Here are a few initial ways to stay safe online so that your doppelganger doesn’t get a chance to steal your life or your money:

  • Make sure your passwords are different for each website or account and that they are strong enough to be unguessable by online criminals. Experts recommend using eight or more letters and numbers in a combination that is not easy to guess, don’t use pet or children’s names, and change them often.
  • NEVER carry your social security card in your wallet or purse. This tiny piece of paper needs to be locked up somewhere safe because those eleven digits are very valuable to thieves and criminals who are trying to steal your identity. Also safeguard your children’s numbers as well as any loved ones who have died – some thieves steal social security numbers from these vulnerable groups and no one is none the wiser until the bills come rolling in.
  • Always be suspicious when it comes to opening emails with attachments. If it comes from someone you don’t know or if it looks fishy, take a good long look at it before opening it. The attached files or programs could possibly get personal information from you or it could release a systemwide virus or malware on your machine. If you get an email that doesn’t look right, verify it came from the stated place by visiting their website in a new browser.
  • An easy way to make sure you are safely browsing is to make sure your websites always begin with “https” in the URL and the little lock symbol. This indicates that the site uses encryption technology, which keeps you safe as you shop online. Secured connections are always one way to put your mind at ease.
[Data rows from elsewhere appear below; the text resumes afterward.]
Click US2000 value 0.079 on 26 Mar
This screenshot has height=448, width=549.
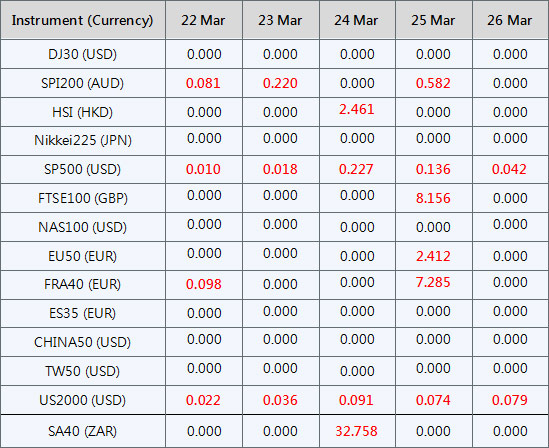510,400
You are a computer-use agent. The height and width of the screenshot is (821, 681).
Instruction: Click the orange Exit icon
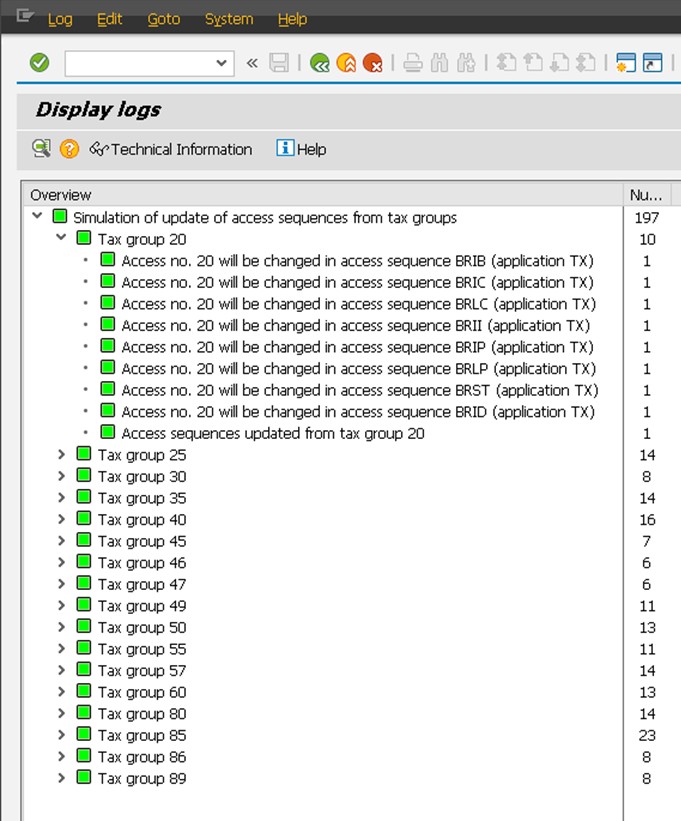click(346, 63)
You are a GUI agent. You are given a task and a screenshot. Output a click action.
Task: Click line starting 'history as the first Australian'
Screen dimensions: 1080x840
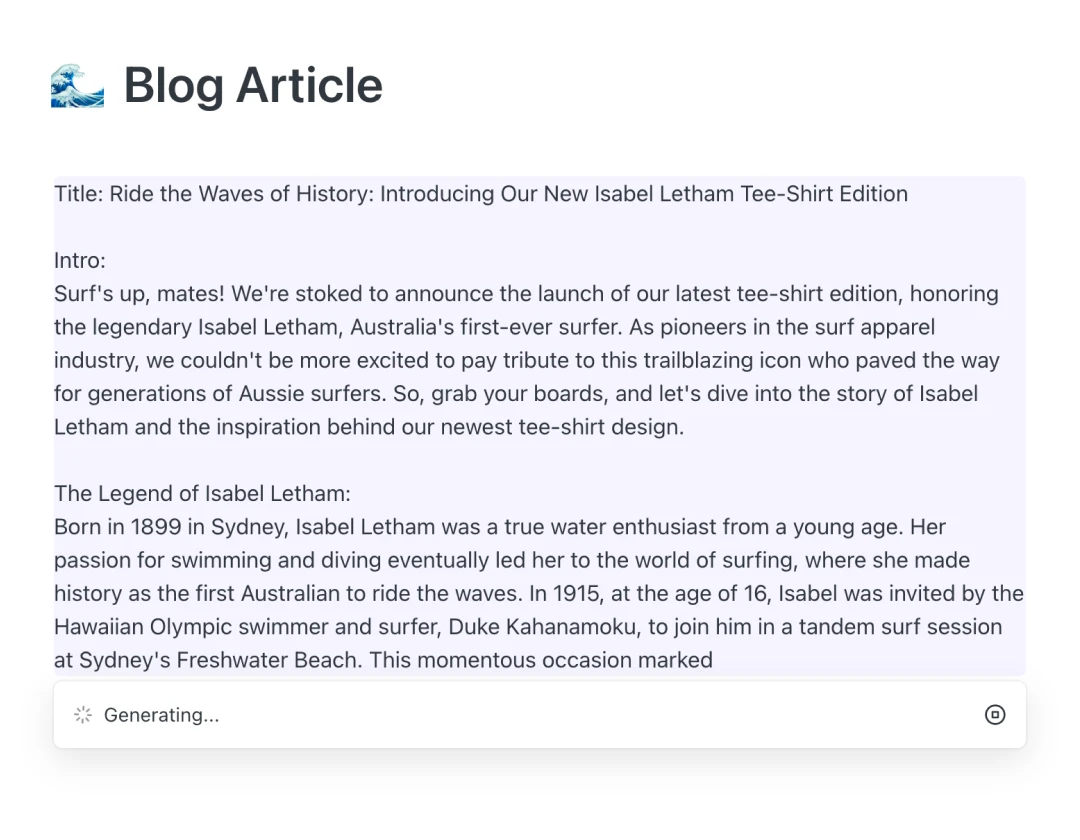click(x=538, y=594)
If you have been a victim of identity theft immediately contact the police, your bank, your credit cards, and any other entities that may be included in the theft. The quicker you act, the better chance you have of stopping it before it gets out of hand. The authorities can file a report and you will be asked to fill out an impersonation report. This is so the police will have your actual photo, fingerprints, etc. in their database while they are trying to catch the actual perpetrators.

So once your identity has been stolen and the police notified, what then? Is there anything you can do personally to try and track down the criminal? Here is one man’s story of what happened after his identity was stolen.
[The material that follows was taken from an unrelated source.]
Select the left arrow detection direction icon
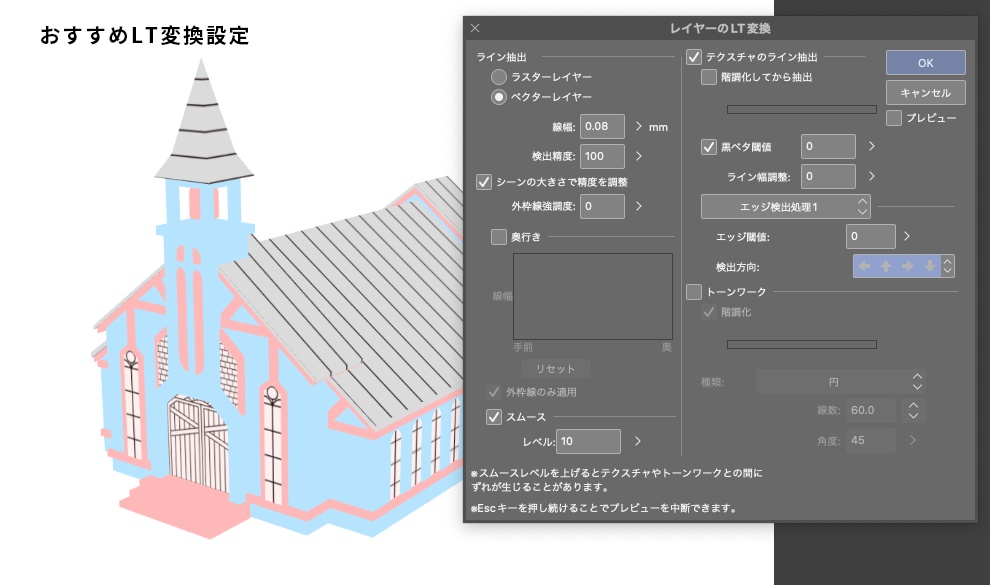Viewport: 990px width, 585px height. coord(866,266)
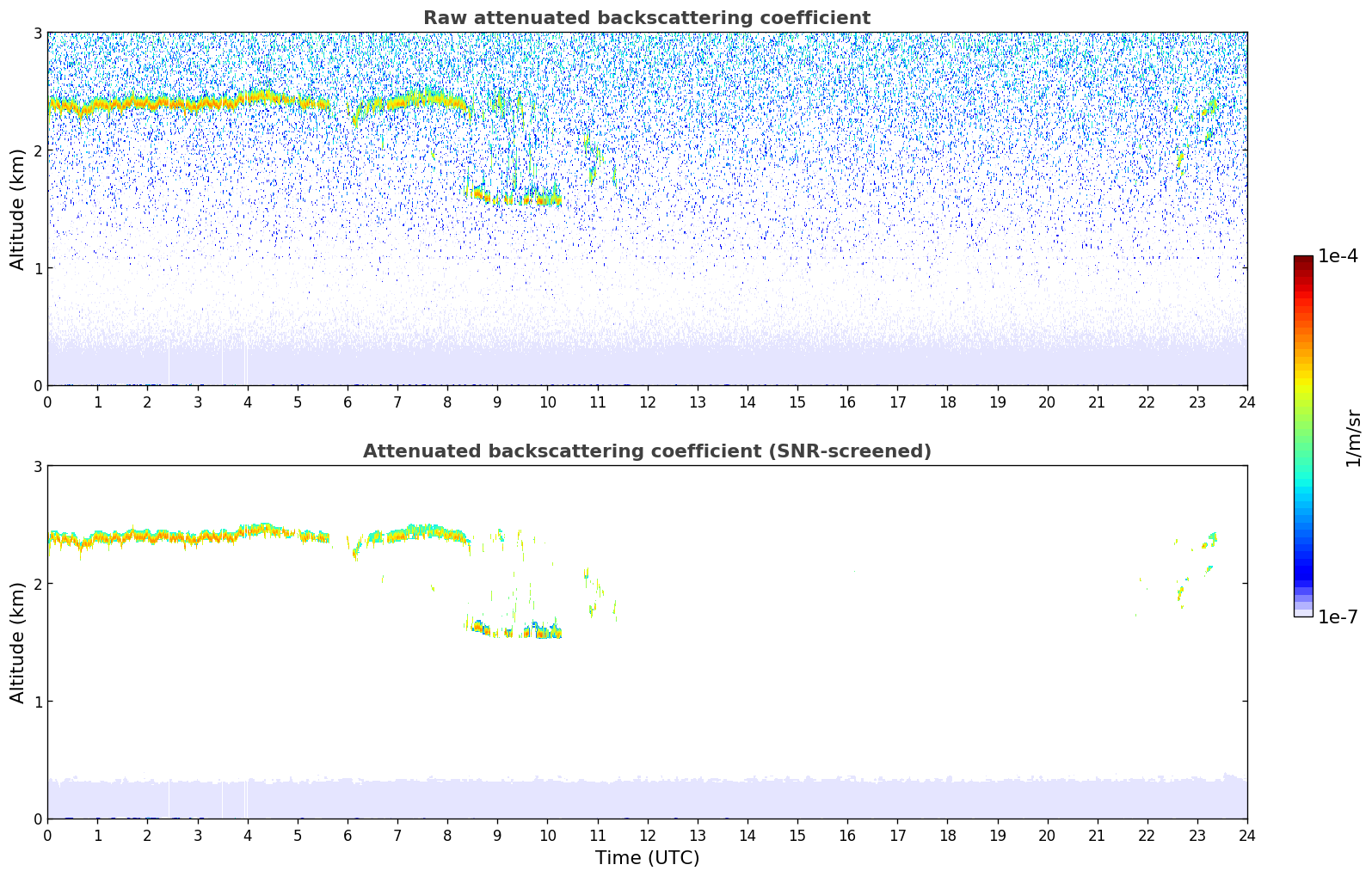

Dallas entrepreneur Thomas had his identity stolen several years ago. The thieves who bought his ID off the internet applied for a new Citicard MasterCard in his name without him even knowing his identity had been stolen. “Luckily, before issuing the card,” Thomas said, “Citi called me to confirm the mailing address, which was in Chicago. I live in Texas. That stopped the theft right there.” But it left Thomas feeling unsettled and wanting to do more than just stop the perpetrators. He wanted to find the thief.

Thomas was finally able to get the Chicago mailing address from the bank and was able to view it in Google Street view and saw a house with a mailbox. Next, he tried to file a police report with local and state authorities (the Federal Trade Commission is the agency, via “This went nowhere,” he said. “Local police weren’t equipped to handle this sort of case. As for the FTC, when they heard that no money had been stolen, my case fell off their radar.”

Because the authorities had exhausted their resources and come up empty, Thomas thought it might be time to hire a private investigator. “A PI could check into who owns that home in Chicago and perform in-person surveillance to catch the thief,” Thomas said. The contact at the FTC also told Thomas that identity thieves often use the addresses of abandoned homes, which they check once a week to pick up the mail. A private investigator could perform surveillance to spot this and follow the thief.

As Manhattan private investigator Darrin Giglio says, “A private eye can investigate on your behalf when police can’t or won’t do the job. We can put boots on the ground and catch that identity thief for you.” This may be a viable option if you are really looking to catch your doppelganger and bring them to justice.